Bioinformatics analyses indicated that miR-638 exerts its effect through affecting ATG-5 and ATG-2B proteins, which play a role in cellular autophagy. MiR-638 leads to autophagy inhibition by targeting the genes in the elongation phase. Further studies are needed to illustrate the effects of reducing the expression of miR-638 in autophagy. The findings of this study indicate how miR-638 affects intracellular pathways, including autophagy and angiogenesis, which lead to the progression of breast cancer.
Our results and bioinformatics analysis showed that downregulation of miR-638 may be associated with a good prognosis in breast cancer, because with decreases in miR-638 expression level, we observed the overexpression of ATG-5 and TP53 genes, which are involved in autophagy and apoptosis, respectively.

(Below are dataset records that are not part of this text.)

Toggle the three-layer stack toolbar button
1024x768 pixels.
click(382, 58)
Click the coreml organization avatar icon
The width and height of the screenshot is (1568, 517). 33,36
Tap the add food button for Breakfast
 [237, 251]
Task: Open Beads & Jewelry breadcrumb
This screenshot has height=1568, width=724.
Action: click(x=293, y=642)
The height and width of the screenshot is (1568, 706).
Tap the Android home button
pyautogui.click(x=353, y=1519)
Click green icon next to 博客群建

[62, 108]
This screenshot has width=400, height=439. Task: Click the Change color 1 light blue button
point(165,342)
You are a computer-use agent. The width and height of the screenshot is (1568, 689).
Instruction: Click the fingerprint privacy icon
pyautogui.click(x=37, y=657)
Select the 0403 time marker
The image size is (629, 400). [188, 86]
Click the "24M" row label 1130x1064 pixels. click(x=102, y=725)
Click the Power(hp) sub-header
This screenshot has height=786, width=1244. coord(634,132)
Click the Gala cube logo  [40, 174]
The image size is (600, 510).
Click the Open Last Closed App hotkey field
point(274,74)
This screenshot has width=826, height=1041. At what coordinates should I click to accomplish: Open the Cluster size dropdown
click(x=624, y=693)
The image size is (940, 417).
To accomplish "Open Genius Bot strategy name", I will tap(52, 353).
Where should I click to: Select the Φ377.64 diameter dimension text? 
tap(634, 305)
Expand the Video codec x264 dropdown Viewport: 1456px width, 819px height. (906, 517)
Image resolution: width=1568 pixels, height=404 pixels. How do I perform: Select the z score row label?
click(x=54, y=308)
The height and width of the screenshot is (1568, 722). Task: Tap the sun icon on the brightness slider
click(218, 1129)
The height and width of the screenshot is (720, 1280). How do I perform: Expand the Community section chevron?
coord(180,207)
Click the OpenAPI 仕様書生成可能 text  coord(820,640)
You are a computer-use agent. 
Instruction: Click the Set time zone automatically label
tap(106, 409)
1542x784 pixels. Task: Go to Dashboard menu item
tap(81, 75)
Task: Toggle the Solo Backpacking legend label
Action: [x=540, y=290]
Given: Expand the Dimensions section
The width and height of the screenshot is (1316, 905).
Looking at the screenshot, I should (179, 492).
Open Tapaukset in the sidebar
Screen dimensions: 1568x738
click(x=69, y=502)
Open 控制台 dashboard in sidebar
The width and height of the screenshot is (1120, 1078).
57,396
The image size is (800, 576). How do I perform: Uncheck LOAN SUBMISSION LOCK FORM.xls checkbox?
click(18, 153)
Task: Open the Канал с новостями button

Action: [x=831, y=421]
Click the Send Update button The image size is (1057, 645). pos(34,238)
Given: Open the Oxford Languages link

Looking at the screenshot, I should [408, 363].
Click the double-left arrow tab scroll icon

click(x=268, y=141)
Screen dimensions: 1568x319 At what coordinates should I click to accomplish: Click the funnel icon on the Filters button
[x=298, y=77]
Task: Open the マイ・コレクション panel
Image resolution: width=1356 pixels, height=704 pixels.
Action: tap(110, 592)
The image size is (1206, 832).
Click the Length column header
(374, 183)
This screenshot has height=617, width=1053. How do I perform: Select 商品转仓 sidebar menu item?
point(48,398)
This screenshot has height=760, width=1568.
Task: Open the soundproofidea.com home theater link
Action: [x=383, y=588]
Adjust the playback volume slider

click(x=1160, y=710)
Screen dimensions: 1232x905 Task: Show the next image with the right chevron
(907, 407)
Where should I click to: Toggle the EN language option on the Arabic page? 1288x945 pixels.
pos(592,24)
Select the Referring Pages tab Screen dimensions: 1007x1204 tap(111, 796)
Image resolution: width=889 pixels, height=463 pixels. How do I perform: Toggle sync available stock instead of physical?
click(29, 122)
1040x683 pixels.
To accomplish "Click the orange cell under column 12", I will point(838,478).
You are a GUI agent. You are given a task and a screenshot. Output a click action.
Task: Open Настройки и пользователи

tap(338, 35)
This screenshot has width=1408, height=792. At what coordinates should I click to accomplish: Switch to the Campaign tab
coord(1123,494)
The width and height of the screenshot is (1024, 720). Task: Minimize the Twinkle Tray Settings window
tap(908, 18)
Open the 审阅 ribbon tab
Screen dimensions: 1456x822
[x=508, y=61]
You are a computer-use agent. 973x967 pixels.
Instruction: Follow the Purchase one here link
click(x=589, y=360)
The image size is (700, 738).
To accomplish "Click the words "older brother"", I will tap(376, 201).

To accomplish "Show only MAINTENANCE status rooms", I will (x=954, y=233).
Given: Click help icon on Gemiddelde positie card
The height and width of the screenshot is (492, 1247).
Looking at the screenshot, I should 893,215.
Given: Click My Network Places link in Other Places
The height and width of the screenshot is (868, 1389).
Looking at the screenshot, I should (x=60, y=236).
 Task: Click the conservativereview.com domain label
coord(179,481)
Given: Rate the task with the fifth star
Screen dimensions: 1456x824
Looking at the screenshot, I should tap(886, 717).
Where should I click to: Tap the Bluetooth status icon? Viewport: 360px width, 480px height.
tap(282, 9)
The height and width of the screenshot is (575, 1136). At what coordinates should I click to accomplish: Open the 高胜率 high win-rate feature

In line with our study, Zhang et al. observed that miR-638 expression was reduced in colorectal cancer tissues, in comparison to their adjacent normal tissues (15). On the other hand, the mean expression level of miR-638 was significantly up-regulated in prostate and kidney cancers (29). Taken together, it can be suggested that miR-638 may have a potential prognostic role in breast cancer patients.
5.1. Conclusions
The results of the present study indicate a significant expression pattern difference of miR-638 in breast tumor specimens and their paired non-cancerous samples. Our findings showed that miR-638 was down-regulated in cancerous samples and was associated with higher stages. We conducted bioinformatics research to reach the target genes of miR-638, which can have the greatest impact on the pathways leading to cancer progression, and the possibility of using this miRNA in cancer prognosis. These results demonstrate that miR-638 might serve as a potential prognostic biomarker; however, more investigation is needed.